I sort of hate Steve Colbert’s ‘it gets better’ message, but I’m glad he did it
July 22, 2011 | 1:41 pm
(Updated: February 25, 2013 | 10:27 am)
It’s rare for Steven Colbert to break from his character as a lovably-shallow pseudo-conservative pundit; not only is he consistently Colbert-y on his own Comedy Central program, he maintains character during public appearances elsewhere, including the White House Correspondents’ Dinner where he roasted President Bush in 2006.
So it’s touching to see the funny iconoclast – who I am personally a big fan of – put aside a schtick he’s so committed to, to speak straightforwardly to lesbian and gay teenagers for the It Gets Better movement.
Here’s Colbert’s video:
It can be tough to admit that you’ve been a victim of bullying, even as an adult, so Colbert deserves credit. Sometimes those scars hang around, along with a plague of lingering self-doubts: What was it about me that made me a target when I was a kid, on so many unrelated occasions? Did I do something? Was I awkward? Did I look weak?
Am I still awkward? Do I still look weak?
There’s even a fear that admitting you used to be bullied will cause people to think less of you today. You imagine they’ll say to themselves, now that he mentions it, he does seem kind of odd….
That’s because bullying is far more than just a conflict between two kids. Bullying uses the force of the majority, and the force of widely-held prejudices, to try to turn you against yourself. A troublemaker might say “you’re a dumbass.” But a bully says “everyone knows you’re a dumbass,” and then “everyone” either laughs along, or says nothing to defend you.
And bullying doesn’t randomly pick it’s targets; it hones in on someone society has ongoing animosity for. The overweight girl. The boy with autism. The girl who got pregnant in 8th grade. The boy with a peculiar “flair,” and an effeminate tone in his voice. The girl who cut her hair short and wears jeans. The boy who keeps having nervous breakdowns in class, who even the teachers complain about to each other and are constantly sending to the principal’s office.
The bully is not some insecure fat kid (with red hair and freckles, right?) like they portrayed them to be in movies from the 1980s. The bully is probably not a kid from a troubled home, with an alcoholic father or a parent who recently died. Troubled teens may often “pick fights” but they’re rarely bullies; the bully is popular and well-liked – a cheerleader, an athlete, a “rich” kid – probably attractive, and really, really savvy at making-good with teachers, administrators, and her or his parents. The bully is smart.
The bully has more power and more options – and when the victim is an LGBT kid, the bully is armed with hundreds of years of historic attitudes towards gay people as well as continuing, widespread prejudice. Bullies are not ballsy people; they only pick fights when they know they’re going to win.
When I was in 8th grade, I was closeted – but was still often accused of being gay. It was the year that Matthew Shepard was murdered, just a couple hundred miles away across the state line.
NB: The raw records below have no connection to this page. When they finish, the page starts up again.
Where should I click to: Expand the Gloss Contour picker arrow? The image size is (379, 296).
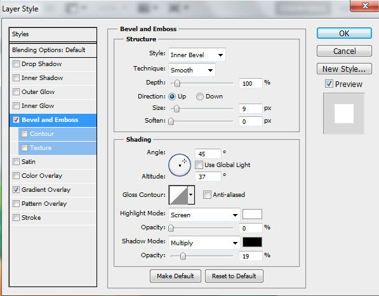click(x=191, y=195)
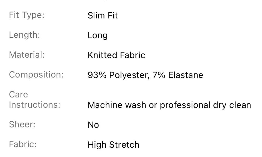Select the Long length value
262x157 pixels.
coord(98,36)
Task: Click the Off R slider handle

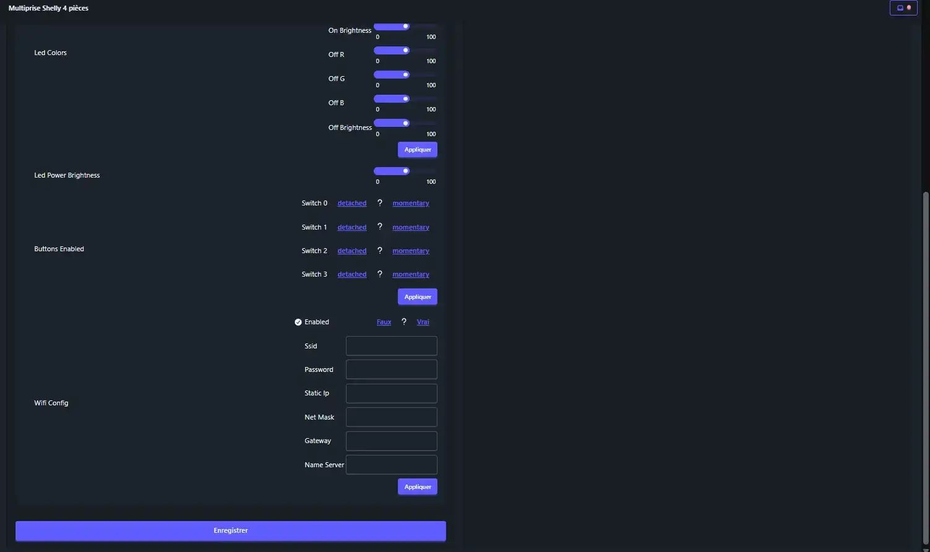Action: tap(406, 50)
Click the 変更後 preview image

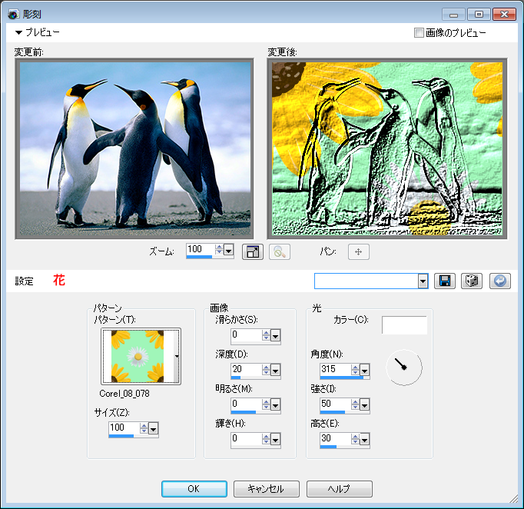[x=385, y=149]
The sentence that has stuck with me through the years: “ask anyone in this school; nobody is sad they killed Matthew Shepard and nobody would be sad if it happened to you too.”
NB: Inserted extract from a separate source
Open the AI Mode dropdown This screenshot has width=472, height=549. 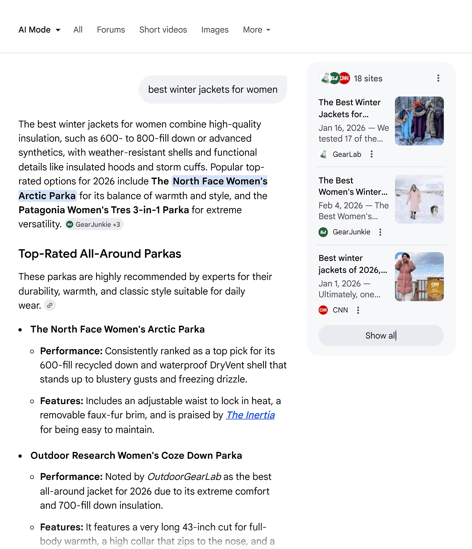point(39,30)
Colbert’s message is that the words bullies use to hurt you are only words. He brings up a childhood friend who, when called “queer,” went right along with it – and and the bully, robbed of ammunition, didn’t know what to do. I suppose it’s an empowering message, for those close enough to self-empowerment and brave enough to take advantage of the strategy. But it seems like Colbert may not realize what bullying really feels like to an LGBT kid.
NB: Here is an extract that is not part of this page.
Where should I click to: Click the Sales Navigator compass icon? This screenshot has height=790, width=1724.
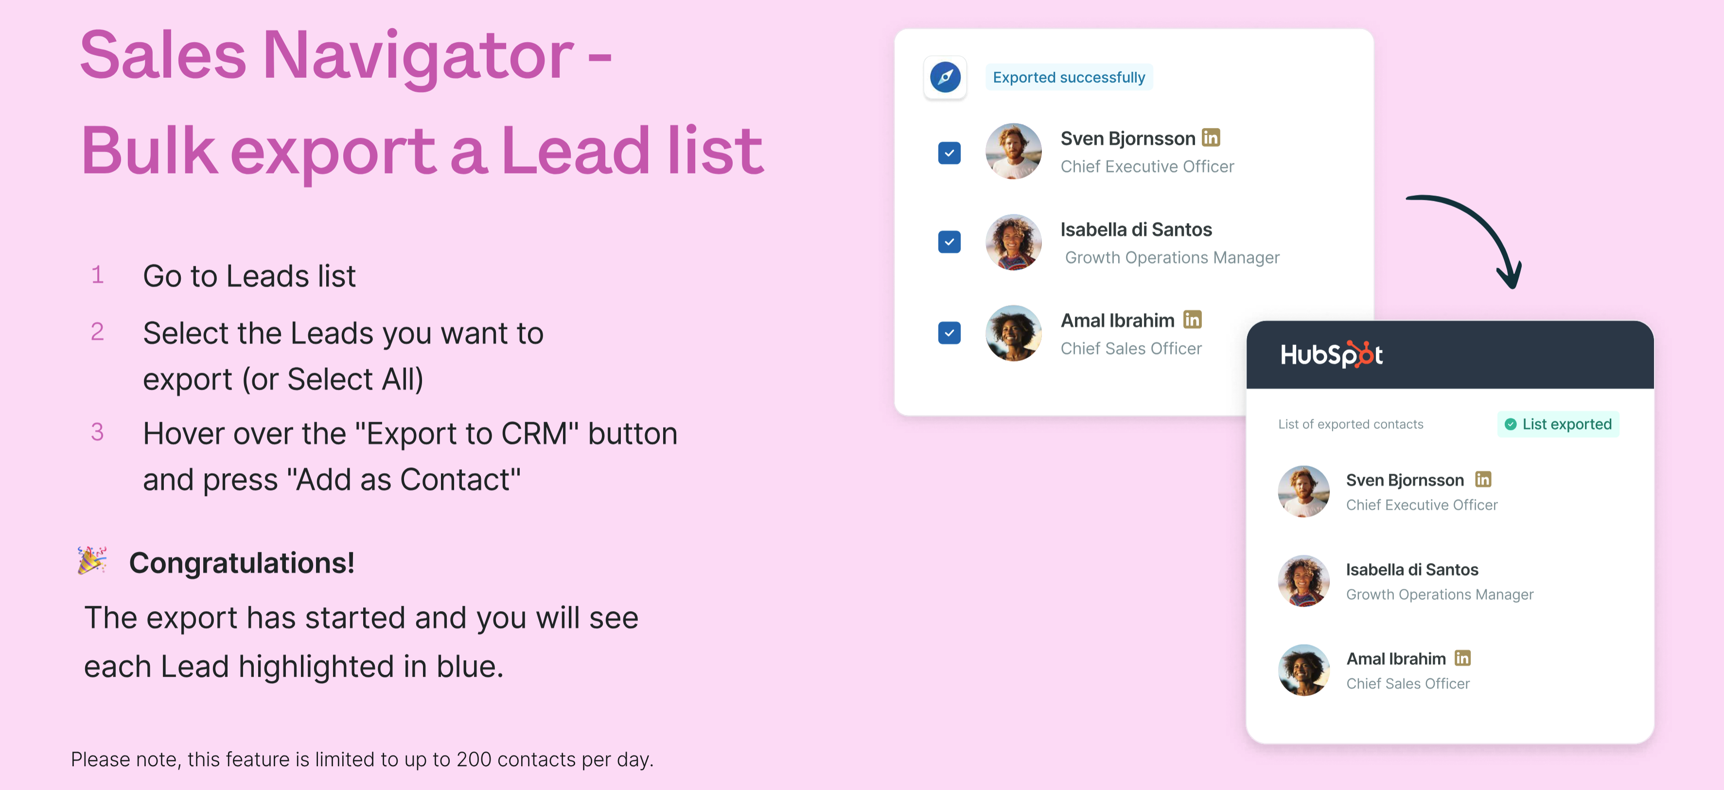tap(945, 78)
Every bullied kid has already heard adults offer a litany of contradictory suggestions: “kill them with kindness,” or “hit them back,” or, yes, “just ignore them and don’t let what they say get to you.”
But for queer youth, they’re not just “words.” LGBT youth – at least the ones who take bullying so badly they consider suicide – believe the words, and fear the physical violence and intimidation that comes with them. They’ve heard for so long and from such an early age that a guy should be masculine, a girl should be feminine, that they might have even bullied others for “seeming” gay. Now they’re overwhelmed, nowhere near the cusp of getting a handle of it.
And the whole immense psychological burden and dilemma – the self-hate and doubt, and a fear of a problem that is far too beastly and complicated to puff away with a few encouraging words – gets wrapped up and packed tightly into a few cruel ones.
Faggot. Dyke. Queer. Fag.
I don’t want to give straight teenagers any excuse to keep using that language around their peers. Those words should be over in schools now, gone. Not tolerated. Heard only through dramatic reenactments or films that challenge the hate from an era that must end now. Yes, it’s “just a word.” And yes, words can be psychologically, emotionally and socially destructive.
So, yes, Colbert’s “it gets better” message could, in fact, in itself be better. And I forgive him for that; I know his intentions were good.
But I think there is still a lot of work to do, and a lot of change to push for, to put out the right kind of message and really convince our scared LGBT youth (and other marginalized kids) that there is hope.